Gerald Bray: WWJD is Impossible to Answer
"'What would Jesus do?’ seems like an innocent question to ask, but it is impossible to answer literally and does not reflect the teaching of the New Testament."
‘What would Jesus do?’ seems like an innocent question to ask, but it is impossible to answer literally and does not reflect the teaching of the New Testament. As Christians we are not called to do what Jesus did (or what we might think he would do if he were in our shoes) but to do what he tells us to do—to obey his commands, not to copy his actions (unless, of course, that is what he tells us to do!)
"As Christians we are not called to do what Jesus did. . . but to do what he tells us to do—to obey his commands."
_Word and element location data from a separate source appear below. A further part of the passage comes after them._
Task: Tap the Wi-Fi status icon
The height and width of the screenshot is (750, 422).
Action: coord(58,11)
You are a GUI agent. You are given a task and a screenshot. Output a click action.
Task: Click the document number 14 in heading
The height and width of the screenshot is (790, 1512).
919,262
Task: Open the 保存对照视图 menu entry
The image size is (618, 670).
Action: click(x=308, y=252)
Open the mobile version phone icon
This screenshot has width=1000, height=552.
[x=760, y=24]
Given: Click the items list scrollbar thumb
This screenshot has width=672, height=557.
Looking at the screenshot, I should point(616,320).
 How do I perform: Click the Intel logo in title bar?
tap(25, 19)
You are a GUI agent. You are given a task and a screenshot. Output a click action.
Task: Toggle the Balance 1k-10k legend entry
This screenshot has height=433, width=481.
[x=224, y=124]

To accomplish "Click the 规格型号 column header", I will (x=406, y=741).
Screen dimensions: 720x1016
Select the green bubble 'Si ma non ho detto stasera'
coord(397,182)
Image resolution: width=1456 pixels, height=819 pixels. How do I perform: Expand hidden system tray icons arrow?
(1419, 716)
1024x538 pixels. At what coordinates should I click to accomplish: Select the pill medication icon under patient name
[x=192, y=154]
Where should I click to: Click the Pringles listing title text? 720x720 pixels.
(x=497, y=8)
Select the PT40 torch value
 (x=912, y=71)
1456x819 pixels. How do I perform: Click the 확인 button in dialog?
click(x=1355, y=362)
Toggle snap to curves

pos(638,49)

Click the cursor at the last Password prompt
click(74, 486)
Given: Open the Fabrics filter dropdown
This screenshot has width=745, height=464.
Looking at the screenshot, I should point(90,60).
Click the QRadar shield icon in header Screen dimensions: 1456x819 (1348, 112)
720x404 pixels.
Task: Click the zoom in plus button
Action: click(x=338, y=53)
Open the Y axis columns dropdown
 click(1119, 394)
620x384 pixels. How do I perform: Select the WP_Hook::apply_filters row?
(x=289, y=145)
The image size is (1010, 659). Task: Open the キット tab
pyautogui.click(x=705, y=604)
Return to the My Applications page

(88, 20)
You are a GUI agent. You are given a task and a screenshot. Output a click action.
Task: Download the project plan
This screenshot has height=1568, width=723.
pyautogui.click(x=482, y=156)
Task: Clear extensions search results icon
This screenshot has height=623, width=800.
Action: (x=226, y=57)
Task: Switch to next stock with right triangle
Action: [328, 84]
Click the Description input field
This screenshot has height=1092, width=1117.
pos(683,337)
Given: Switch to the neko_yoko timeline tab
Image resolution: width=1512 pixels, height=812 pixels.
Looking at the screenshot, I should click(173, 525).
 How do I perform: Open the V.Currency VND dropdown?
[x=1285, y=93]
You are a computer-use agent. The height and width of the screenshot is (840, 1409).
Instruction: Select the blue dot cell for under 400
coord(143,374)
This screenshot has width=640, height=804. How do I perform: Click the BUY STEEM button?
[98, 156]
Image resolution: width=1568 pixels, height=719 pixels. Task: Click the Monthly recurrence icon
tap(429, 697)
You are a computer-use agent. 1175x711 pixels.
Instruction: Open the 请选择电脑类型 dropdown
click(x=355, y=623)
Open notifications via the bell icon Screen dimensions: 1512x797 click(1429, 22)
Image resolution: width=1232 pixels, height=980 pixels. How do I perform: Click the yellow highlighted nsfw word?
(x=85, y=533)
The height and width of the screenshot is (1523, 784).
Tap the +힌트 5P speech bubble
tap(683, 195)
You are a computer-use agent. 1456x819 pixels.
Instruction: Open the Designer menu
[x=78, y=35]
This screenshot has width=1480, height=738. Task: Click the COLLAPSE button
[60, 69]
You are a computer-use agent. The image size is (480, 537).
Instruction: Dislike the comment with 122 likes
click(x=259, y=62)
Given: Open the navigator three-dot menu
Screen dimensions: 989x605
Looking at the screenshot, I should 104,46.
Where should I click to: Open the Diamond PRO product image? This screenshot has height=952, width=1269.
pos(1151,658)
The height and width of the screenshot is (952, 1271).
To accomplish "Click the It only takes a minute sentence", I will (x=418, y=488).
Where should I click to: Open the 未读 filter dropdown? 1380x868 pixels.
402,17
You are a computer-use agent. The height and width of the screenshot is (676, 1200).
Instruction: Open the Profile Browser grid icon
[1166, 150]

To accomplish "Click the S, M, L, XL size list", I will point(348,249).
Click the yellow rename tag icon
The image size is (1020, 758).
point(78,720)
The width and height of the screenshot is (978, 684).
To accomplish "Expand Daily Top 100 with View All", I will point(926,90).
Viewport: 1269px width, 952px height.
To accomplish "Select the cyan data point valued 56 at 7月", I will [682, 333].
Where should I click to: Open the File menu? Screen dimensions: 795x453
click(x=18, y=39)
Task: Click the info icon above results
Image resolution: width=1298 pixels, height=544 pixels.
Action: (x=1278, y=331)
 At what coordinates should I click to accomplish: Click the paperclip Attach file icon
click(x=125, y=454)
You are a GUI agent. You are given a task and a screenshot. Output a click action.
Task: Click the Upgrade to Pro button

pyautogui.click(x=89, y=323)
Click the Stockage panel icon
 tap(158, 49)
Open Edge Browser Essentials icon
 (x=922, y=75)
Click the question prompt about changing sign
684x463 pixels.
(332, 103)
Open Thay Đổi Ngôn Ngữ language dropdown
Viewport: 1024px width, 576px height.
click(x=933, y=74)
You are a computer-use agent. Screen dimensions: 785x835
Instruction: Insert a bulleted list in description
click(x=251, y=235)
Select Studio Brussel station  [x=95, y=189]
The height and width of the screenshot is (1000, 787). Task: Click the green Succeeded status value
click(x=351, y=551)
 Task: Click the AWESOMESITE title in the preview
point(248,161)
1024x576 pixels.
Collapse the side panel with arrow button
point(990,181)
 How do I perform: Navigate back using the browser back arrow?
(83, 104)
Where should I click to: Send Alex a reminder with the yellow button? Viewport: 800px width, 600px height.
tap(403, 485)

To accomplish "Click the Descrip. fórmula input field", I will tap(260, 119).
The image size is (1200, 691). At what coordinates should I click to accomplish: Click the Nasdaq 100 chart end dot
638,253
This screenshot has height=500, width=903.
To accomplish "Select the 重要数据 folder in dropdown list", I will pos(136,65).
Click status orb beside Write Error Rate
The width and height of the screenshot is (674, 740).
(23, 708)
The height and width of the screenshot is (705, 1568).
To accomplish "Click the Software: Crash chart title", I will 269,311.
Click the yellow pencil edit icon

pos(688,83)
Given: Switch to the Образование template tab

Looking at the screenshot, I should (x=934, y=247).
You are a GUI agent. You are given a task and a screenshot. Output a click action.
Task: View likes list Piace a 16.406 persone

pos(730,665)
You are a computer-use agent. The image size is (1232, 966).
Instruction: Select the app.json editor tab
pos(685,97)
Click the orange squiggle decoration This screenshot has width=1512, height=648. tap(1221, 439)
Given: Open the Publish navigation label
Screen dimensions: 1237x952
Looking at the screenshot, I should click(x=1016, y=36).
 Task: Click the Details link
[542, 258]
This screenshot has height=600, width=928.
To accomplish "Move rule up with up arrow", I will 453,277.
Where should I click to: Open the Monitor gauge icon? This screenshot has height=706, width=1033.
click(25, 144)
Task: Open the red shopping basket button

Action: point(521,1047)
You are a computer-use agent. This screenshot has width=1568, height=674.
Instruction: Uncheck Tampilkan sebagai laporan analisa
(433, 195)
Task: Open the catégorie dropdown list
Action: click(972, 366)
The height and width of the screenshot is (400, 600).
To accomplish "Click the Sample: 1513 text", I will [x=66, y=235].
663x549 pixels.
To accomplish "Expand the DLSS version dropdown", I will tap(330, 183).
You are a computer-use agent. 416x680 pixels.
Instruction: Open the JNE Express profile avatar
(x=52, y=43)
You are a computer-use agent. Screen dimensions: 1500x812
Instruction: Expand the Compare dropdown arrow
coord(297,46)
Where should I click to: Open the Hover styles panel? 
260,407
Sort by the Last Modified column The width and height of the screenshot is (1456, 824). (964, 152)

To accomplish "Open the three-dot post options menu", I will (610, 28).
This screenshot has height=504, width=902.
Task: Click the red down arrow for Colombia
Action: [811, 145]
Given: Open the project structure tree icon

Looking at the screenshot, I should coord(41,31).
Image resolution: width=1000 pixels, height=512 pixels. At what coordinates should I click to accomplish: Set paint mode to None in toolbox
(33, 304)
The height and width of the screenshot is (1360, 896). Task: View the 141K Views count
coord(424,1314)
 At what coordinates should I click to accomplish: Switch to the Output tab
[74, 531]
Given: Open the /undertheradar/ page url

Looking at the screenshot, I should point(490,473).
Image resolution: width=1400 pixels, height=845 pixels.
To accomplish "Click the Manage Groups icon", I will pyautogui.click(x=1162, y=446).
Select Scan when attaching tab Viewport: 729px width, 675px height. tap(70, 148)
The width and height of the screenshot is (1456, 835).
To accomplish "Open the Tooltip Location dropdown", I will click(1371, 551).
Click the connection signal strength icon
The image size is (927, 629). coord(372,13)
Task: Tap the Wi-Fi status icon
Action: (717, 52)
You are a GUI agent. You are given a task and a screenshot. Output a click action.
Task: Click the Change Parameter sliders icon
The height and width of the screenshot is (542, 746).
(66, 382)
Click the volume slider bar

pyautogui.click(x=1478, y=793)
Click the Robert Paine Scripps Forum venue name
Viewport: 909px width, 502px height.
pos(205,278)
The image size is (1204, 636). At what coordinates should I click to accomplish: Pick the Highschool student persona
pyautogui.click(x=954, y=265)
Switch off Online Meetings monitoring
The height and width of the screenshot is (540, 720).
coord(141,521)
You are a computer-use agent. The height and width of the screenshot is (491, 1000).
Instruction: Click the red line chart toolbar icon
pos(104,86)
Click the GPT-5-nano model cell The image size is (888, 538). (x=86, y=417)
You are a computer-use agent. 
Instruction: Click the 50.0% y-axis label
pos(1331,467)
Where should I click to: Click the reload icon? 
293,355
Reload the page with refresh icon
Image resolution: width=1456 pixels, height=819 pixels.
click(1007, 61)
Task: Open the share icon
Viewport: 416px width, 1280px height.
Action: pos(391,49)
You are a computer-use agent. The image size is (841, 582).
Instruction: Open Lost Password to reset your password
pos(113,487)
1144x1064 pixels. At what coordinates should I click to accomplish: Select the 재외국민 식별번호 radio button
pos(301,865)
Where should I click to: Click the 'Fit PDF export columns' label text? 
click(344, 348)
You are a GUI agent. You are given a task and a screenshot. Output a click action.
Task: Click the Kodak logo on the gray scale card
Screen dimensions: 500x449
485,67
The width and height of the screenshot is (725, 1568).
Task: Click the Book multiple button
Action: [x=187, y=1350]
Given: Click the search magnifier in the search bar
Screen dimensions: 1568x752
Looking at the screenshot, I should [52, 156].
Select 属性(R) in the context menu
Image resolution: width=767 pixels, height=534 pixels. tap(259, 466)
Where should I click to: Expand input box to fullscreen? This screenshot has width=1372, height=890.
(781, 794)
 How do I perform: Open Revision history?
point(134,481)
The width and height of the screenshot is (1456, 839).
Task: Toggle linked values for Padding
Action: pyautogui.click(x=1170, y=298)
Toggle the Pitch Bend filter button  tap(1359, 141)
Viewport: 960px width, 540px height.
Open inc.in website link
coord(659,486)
We must resist the temptation to turn Jesus into the first Christian, or as some translations of Hebrews 12:2 put it, the ‘pioneer’ of our faith. A Christian is a sinner saved by grace, which Jesus was not. His life was lived in a different context and had a different purpose from anything that our life could ever have. He is not a man who discovered a new relationship with God that he is now sharing with us, but our Saviour and Lord, and we must respect that essential difference. What he was capable of is not possible for us because we are still sinners, and must continue to depend on him for the grace we need to live the life that he wants us to live.
"What he [Jesus]was capable of is not possible for us."
To claim to be able to copy the actions of the historical Jesus (or guess what he would do if he were alive today and do the same) is to claim to be in a state of sinless perfection, which is a lie. There have certainly been those who have made such a claim, and there is an entire tradition of the so-called ‘second blessing’ which purports to be a perfecting of those who have been saved by grace but who have not yet ceased from sinning. The truth is that there is no such blessing and no such perfection.
"To claim to be able to copy the actions of the historical Jesus. . . is to claim to be in a state of sinless perfection, which is a lie."
To the end of our days we remain as we were when we were first converted—sinners in need of grace. The only way we can grow to be more like Jesus is to become more aware of how unlike him we really are and therefore submit more completely to his rule in our lives. ‘I have been crucified with Christ,’ said the Apostle Paul. ‘It is no longer I who live, but Christ who lives in me. And the life I now live in the flesh I live by faith in the Son of God who loved me and gave himself for me.’ (Galatians 2:20).”
Gerald Bray, The Faith We Confess, 86.